- [Reading passage]
Lecture I: Science in the White House: Integrating Solutions to the Triple Crises of Climate Change, Loss of Biodiversity, and Inequality/Inequity

Wednesday, March 12, 2025, 4:10 PM

Chevron Auditorium, International House, 2299 Piedmont Avenue, Berkeley, CA

Three major global challenges – climate change, loss of biodiversity and its benefits, and inequality and inequity among people – are typically tackled within three separate silos.  However, scientific knowledge tells us that the three are inextricably linked.  If the problems are not considered together, solutions to one may undermine solutions to the others. Moreover, more holistic, integrated solutions can deliver multiple co-benefits. Success requires integrated solutions. The talk will focus on the historically ambitious, innovative policies implemented by the Biden-Harris Administration to achieve this integration.

(Source data)
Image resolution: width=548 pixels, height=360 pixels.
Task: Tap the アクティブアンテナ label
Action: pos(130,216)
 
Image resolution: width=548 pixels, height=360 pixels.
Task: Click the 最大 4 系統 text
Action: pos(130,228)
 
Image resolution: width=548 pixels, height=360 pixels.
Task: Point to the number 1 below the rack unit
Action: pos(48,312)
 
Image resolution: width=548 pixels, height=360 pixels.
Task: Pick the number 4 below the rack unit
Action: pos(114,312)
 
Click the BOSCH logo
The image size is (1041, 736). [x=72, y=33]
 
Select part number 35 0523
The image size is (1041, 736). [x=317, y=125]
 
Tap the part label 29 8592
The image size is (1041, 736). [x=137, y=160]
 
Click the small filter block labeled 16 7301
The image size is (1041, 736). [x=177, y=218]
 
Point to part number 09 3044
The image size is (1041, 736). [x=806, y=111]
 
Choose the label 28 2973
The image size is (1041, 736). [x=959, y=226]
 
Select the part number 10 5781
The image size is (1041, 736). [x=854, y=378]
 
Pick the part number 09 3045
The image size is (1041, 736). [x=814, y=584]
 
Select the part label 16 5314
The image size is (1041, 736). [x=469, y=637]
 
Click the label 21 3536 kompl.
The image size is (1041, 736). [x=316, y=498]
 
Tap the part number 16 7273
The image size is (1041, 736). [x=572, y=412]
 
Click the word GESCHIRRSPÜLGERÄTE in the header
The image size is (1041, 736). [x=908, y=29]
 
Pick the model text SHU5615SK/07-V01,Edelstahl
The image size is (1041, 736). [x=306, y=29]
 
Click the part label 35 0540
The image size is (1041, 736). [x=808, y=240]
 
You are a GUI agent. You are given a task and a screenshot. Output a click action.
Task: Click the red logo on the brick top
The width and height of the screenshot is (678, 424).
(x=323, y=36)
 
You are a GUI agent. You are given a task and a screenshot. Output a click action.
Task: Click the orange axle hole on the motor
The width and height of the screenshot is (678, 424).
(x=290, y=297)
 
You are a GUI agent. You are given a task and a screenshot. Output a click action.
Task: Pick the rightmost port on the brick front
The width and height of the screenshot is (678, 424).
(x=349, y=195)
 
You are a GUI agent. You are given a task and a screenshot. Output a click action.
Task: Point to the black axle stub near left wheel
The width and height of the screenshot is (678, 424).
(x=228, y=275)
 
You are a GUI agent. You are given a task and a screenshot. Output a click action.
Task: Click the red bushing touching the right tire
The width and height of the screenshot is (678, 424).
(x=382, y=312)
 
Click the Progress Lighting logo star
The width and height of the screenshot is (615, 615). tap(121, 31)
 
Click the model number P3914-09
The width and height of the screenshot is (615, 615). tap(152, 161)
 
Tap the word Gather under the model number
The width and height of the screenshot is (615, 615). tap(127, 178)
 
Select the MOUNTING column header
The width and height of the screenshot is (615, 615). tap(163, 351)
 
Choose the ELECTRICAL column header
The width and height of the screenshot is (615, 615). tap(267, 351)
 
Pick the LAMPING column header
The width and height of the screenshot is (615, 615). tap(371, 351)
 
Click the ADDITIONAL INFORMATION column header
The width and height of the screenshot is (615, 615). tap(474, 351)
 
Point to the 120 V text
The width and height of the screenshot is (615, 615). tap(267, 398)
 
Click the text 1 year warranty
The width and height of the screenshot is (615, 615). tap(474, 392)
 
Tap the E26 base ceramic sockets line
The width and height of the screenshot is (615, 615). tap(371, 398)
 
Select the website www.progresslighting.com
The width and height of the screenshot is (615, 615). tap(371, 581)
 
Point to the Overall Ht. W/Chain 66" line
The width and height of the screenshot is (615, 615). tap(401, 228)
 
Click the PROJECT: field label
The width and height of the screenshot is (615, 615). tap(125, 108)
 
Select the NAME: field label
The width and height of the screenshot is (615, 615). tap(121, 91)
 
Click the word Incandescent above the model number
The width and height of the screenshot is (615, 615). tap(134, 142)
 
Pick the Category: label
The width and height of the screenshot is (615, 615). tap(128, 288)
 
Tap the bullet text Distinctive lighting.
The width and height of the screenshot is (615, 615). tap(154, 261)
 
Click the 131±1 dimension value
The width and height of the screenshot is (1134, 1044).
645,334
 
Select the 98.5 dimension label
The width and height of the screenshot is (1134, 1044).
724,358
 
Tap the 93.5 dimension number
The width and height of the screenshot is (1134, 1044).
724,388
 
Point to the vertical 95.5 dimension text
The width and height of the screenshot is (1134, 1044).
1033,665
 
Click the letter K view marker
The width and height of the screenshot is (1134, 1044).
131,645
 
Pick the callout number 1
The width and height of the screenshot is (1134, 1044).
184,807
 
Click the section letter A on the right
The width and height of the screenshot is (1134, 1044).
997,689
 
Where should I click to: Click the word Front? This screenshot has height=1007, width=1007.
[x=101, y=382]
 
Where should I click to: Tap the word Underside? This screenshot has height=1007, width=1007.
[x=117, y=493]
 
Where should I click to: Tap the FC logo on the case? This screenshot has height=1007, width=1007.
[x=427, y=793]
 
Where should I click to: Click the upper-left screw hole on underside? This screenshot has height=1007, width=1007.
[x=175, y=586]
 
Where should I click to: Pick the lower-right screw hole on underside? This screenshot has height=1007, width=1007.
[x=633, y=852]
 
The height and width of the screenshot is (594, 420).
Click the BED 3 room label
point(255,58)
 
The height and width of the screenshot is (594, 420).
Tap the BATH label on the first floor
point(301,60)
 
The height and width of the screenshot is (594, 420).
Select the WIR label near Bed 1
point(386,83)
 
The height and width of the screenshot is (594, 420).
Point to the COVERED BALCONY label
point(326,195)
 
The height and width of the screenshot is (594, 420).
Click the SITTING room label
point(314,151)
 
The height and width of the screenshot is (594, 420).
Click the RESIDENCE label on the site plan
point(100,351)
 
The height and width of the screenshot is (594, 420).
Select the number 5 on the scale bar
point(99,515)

- [What is asked]
**1.** Answer the following questions about the lecture announcement:
(a) On what date and at what time does the lecture take place?
(b) In which auditorium is the lecture held?
(c) Whose policies will the talk focus on?
**2.** Rewrite the passage of the lecture announcement between "Wednesday, March 12, 2025, 4:10" and "achieve this integration.", inclusive, replacing "silos" with "compartments".
**3.** Extend the lecture announcement on climate change, biodiversity loss, and inequality, beginning after its final sentence.

- [Response list]
**1.**
(a) Wednesday, March 12, 2025, at 4:10 PM.
(b) The Chevron Auditorium at International House.
(c) Those implemented by the Biden-Harris Administration.

**2.**
Wednesday, March 12, 2025, 4:10 PM

Chevron Auditorium, International House, 2299 Piedmont Avenue, Berkeley, CA

Three major global challenges – climate change, loss of biodiversity and its benefits, and inequality and inequity among people – are typically tackled within three separate compartments.  However, scientific knowledge tells us that the three are inextricably linked.  If the problems are not considered together, solutions to one may undermine solutions to the others. Moreover, more holistic, integrated solutions can deliver multiple co-benefits. Success requires integrated solutions. The talk will focus on the historically ambitious, innovative policies implemented by the Biden-Harris Administration to achieve this integration.

**3.**
Lecture II: Seas the Day: A New Narrative for the Ocean

Thursday, March 13, 2025, 4:10 PM

Chevron Auditorium, International House, 2299 Piedmont Avenue, Berkeley, CA

It’s time for a new narrative for the ocean, one that reflects current scientific knowledge and acknowledges innovative new partnerships and solutions that center the ocean in our future.  The two current dominant narratives for the ocean are anchored in the past.  The older one considers the ocean to be so vast, bountiful, and resilient that it is simply too big to fail. This first narrative drives pollution and overexploitation of resources.   A second, more recent narrative is that the ocean is now so depleted, polluted, and disrupted, and the drivers of those outcomes are so powerful and complex, that the ocean is simply too big to fix.   A third, new narrative is emerging, based on scientific findings, existing solutions, and innovative partnerships and policies.  This new narrative acknowledges that the ocean is central to a safe, clean, healthy, just, and prosperous future.  This new narrative tells us that the ocean is neither too big to fail, nor is it too big to fix.  But it is too important and too central to our future to ignore.   

About The Honorable Jane Lubchenco, Ph.D.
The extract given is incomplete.